Поцарапав «Бентли», Ирочка на два года стала Снежаной.

- Закурить не найдется?!
- Я кажется три дня назад уже объяснил, что не курю.
- Извините, глаз заплыл, не узнал. Богатым будете...

Корреспондент спрашивает директора сумасшедшего дома, какой тест является критерием для выписки. - Мы наливаем полную ванну воды, кладем рядом чайную ложечку и большую кружку и предлагаем освободить ванну от воды. Корреспондент улыбается и говорит: - Ну, любой нормальный человек возьмет кружку. - Нет, говорит директор, нормальный человек вытянет пробку.

Роман Абрамовович пишет на форуме: Мужики! Банкомат выдал чек с надписью "Недостаточно средств". Это у меня или у банка? *** В семье спор, кто пойдет за сыном в детсад: Муж: Я тебе шубу подарил? Жена: Подарил! - Зимние сапоги подарил? - Подарил! - Ну, вот и иди за сыном! - А почему не ты?! - В чем?! В носках и с пенкой для бритья?!

Обьявление в колхозе: ---Товарищи колхозники в нашем районе приземлился НЛО и из него вышли маленькие зеленые человечки с большими красными глазами , кто увидит просьба не бить , не поить , вступать в контакт. Проходит 3 дня идет косарь , видит сидит маленький зеленый человечек с красными глазами. Ну он понимает , что бить и поить его нельзя подходит и начинает вступает в контакт: --- Коса (показывает на косу), косарь(показывает на себя) , кошу (показывает как бы косит). Братан сидит и смотрит. Он опятьь обьясняет. Таже самая история. Мужик уже психанул: ---Косарь бл"ть, коса наху", кошу. ---Лес, лесник, сру!

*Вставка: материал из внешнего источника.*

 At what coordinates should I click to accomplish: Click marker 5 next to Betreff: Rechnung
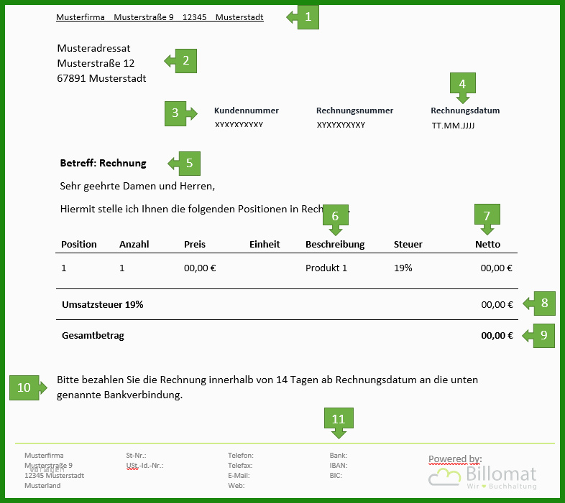coord(185,164)
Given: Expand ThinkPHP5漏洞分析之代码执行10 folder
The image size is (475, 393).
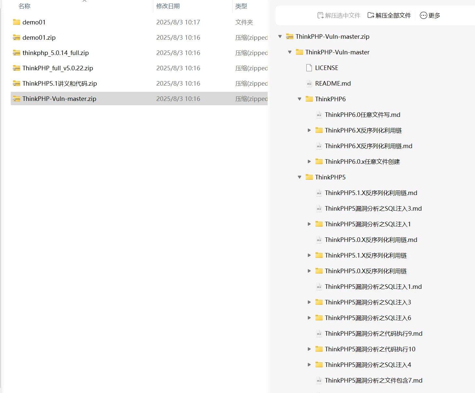Looking at the screenshot, I should 309,349.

Парень с девушкой отзанимались сексом. Она лежит у него на груди, поглаживают друг друга и парень говорит: - Знаешь, дорогая, это не любовь это легкий флирт. Девушка вскакивает, начинает бить его в грудь и кричит: - Что? Два месяца в ж@пу - это легкий флирт?

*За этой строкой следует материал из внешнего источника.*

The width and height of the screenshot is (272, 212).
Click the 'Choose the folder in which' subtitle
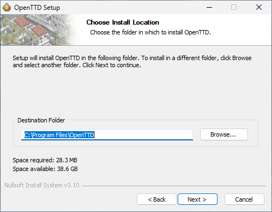[150, 32]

"Земля"..."Земля"!!! Я борт "4118"...топливо на нуле!!!...стремительно теряю высоту!!!...сделайте хоть что нибудь!!!..."Земля"!!!..."Земля"!!  !...
- Ну чо ты разоралсяИ?!!!слышу я ... слышу!!!... вычёркиваю..

"Муж хотел завести любовницу,… я отговорила-" Мол дорого, не потянем»… Лучше я заведу любовника… лишняя копейка в доме не помешает.

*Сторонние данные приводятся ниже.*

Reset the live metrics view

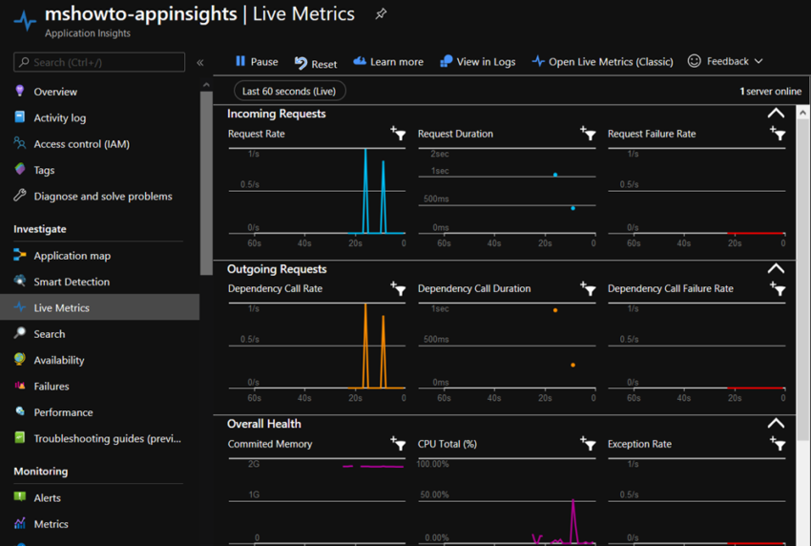click(315, 63)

Объявление в зоопарке: Не бросайте дельфинам бананы!!! Они их не жрут, а обезьяны тонут!

Думать надо головой, любить - сердцем, чуять - жопой, и самое главное - ничего не перепутать.

С первым ребенком родители кипятят все. Со вторым-просто ополаскивают водой. Если у третьего собака отняла соску, то это уже проблема ребенка, как отобрать ее назад.

----------


## Денис13

Учительница попросила класс написать свои мысли о том, что такое власть.
Потом начала их читать вслух:
- "Власть - это когда делаешь добро!" - так, хорошо. "Власть - это когда делаешь добро и наказываешь зло!" - очень хорошо. "Власть - это когда у тебя полно баб, с которыми ты можешь спать!" - Вовочка! Опять ты разные глупости пишешь! Сейчас же перепиши!
Вовочка начинает переписывать.
Марья Ивановна:
- Ну что, переписал? Читай.
Вовочка:
- Власть это право и возможность навязывать свои идеалы и разрушать чужие мечты.

----------


## Денис13

Мама спрашивает Вовочку:
- Сколько заданий было сегодня на контрольной?
- 15!
- И сколько ты решил неправильно?
- Только одно.
- С остальными, значит, справился?
- Нет, остальные я решить не успел.

----------


## Денис13

Учительница в школе говорит детям: - Вы помните, что надо передать родителям, что вы должны завтра принести в школу по 1000 рублей, на ремонт? Вовочка уточняет: - Скажите, а сколько надо денег принести, чтобы школу совсем закрыли?

----------


## vovatankyst

"Где же мы его проморгали? " — думали родители Мойши, слушая как сын виртуозно играет на балалайке .

Поссорилась с мужем, отправила спать на диван. Думаю, отнесу ему подушку хотя бы. Крадусь. Наклонилась над ним, чтобы тихонько подсунуть, а он просыпается да как заорет: "ИЗВИНИ... ИЗВИНИ... ТОЛЬКО НЕ ДУШИ, ПОЖАЛУЙСТА! 

Главное для мужчины- не посадить дерево, построить дом и родить сына, а сделать это все разными инструментами. 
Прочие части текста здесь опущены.